* **WORK TO BE COMPLETED**: Write out again, exactly, the lines below starting at the one with "保険相談 (217, 18)" and ending at the one with "SEW controlador bombeo".

Collected data entries
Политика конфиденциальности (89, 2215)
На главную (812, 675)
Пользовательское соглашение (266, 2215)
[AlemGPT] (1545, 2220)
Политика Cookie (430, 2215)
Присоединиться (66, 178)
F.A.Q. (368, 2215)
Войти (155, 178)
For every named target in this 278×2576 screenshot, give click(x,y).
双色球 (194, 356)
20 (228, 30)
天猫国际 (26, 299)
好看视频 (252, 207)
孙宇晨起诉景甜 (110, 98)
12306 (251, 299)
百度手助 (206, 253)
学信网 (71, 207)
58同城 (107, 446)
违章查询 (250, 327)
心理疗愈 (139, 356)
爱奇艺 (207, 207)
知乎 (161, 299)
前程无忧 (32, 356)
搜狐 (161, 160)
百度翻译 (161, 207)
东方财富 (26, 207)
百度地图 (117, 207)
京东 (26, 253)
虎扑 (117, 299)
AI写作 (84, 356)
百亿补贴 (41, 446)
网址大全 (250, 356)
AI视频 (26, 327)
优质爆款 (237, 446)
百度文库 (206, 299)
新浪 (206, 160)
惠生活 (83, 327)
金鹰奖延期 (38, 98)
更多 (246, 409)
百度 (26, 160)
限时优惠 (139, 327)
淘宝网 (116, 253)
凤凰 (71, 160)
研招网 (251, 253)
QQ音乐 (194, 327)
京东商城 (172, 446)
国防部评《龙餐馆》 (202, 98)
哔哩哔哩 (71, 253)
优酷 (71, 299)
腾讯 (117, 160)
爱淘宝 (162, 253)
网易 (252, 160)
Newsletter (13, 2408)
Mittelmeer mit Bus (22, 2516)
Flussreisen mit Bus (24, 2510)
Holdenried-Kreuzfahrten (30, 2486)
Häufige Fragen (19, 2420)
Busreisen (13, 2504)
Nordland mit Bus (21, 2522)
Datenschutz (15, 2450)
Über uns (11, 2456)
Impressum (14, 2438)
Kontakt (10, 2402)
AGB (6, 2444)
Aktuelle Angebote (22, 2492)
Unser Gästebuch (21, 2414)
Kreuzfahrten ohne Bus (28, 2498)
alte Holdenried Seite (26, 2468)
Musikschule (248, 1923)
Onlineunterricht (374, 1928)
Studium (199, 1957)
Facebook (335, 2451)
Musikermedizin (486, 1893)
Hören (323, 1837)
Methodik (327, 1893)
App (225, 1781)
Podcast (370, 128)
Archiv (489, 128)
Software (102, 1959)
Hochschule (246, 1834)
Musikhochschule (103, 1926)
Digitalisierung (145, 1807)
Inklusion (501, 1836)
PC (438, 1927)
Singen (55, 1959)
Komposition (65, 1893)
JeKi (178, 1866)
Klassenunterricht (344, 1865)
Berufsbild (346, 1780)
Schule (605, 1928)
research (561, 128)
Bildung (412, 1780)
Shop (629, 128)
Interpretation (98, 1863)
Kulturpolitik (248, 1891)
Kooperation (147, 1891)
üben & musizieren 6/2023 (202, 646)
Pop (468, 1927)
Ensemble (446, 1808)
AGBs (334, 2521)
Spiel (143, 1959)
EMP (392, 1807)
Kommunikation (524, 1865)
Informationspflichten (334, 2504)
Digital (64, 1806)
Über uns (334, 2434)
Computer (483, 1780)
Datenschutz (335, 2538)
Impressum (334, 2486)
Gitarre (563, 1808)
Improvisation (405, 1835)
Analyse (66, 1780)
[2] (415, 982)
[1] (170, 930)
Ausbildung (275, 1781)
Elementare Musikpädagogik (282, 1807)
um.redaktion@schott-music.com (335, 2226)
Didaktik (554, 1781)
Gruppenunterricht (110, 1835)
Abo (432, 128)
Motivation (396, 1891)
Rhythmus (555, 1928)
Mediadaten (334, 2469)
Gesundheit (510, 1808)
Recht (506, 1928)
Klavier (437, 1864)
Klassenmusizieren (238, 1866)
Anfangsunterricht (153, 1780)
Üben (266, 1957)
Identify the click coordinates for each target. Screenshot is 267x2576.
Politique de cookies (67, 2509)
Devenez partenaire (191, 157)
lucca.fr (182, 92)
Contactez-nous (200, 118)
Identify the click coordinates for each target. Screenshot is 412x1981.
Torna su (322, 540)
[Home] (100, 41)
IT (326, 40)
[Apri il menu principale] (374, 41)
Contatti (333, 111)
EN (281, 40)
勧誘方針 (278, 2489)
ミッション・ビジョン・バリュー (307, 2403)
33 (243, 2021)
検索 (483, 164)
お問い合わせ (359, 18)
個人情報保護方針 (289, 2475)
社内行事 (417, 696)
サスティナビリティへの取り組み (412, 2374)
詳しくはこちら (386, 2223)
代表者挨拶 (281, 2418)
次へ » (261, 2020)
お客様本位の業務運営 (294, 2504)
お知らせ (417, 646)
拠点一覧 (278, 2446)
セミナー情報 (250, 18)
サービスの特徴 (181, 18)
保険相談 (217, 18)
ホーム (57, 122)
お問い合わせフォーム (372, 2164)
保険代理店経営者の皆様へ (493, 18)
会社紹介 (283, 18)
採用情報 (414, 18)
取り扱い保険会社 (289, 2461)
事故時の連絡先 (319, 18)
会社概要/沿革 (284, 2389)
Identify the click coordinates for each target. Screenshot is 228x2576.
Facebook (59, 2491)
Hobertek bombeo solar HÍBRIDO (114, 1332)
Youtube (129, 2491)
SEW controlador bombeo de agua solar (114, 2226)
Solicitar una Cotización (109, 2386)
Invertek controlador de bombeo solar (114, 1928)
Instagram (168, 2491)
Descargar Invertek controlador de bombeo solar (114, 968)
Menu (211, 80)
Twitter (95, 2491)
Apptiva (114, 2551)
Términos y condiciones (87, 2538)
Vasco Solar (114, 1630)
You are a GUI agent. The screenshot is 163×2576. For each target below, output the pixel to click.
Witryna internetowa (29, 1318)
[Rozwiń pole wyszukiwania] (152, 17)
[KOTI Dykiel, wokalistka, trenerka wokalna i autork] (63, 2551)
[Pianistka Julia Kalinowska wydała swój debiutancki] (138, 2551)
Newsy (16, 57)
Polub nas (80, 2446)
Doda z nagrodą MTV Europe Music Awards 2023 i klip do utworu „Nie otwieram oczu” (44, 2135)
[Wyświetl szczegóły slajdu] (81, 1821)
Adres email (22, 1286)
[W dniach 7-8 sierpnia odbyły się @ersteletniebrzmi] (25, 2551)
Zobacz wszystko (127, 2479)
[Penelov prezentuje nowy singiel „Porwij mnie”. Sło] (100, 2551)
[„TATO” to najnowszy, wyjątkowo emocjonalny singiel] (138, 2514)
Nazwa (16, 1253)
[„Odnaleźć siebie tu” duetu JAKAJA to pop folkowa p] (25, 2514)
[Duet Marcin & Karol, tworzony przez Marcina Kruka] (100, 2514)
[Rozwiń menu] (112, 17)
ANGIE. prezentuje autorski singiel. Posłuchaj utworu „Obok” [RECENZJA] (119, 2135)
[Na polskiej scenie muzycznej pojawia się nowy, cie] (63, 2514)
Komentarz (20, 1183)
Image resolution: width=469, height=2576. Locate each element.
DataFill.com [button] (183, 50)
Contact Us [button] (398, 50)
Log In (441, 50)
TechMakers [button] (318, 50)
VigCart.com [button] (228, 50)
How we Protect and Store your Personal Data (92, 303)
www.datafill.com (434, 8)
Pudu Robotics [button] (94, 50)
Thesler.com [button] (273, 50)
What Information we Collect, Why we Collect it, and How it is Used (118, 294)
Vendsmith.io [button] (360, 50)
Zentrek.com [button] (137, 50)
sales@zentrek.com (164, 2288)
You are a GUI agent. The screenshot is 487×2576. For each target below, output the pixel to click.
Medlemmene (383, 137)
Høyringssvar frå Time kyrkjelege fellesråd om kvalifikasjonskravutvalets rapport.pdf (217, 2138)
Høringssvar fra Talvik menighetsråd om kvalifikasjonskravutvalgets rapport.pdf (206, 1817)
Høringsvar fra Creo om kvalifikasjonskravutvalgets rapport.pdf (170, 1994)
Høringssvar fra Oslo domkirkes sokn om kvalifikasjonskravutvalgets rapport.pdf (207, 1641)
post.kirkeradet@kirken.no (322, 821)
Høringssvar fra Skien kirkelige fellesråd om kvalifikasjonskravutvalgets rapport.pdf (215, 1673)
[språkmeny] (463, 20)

* **ANSWER TO THE PROBLEM**:
保険相談 (217, 18)
ホーム (57, 122)
お問い合わせフォーム (372, 2164)
保険代理店経営者の皆様へ (493, 18)
会社紹介 (283, 18)
採用情報 (414, 18)
取り扱い保険会社 (289, 2461)
事故時の連絡先 (319, 18)
会社概要/沿革 (284, 2389)
Identify the click coordinates for each target. Screenshot is 228x2576.
Facebook (59, 2491)
Hobertek bombeo solar HÍBRIDO (114, 1332)
Youtube (129, 2491)
SEW controlador bombeo de agua solar (114, 2226)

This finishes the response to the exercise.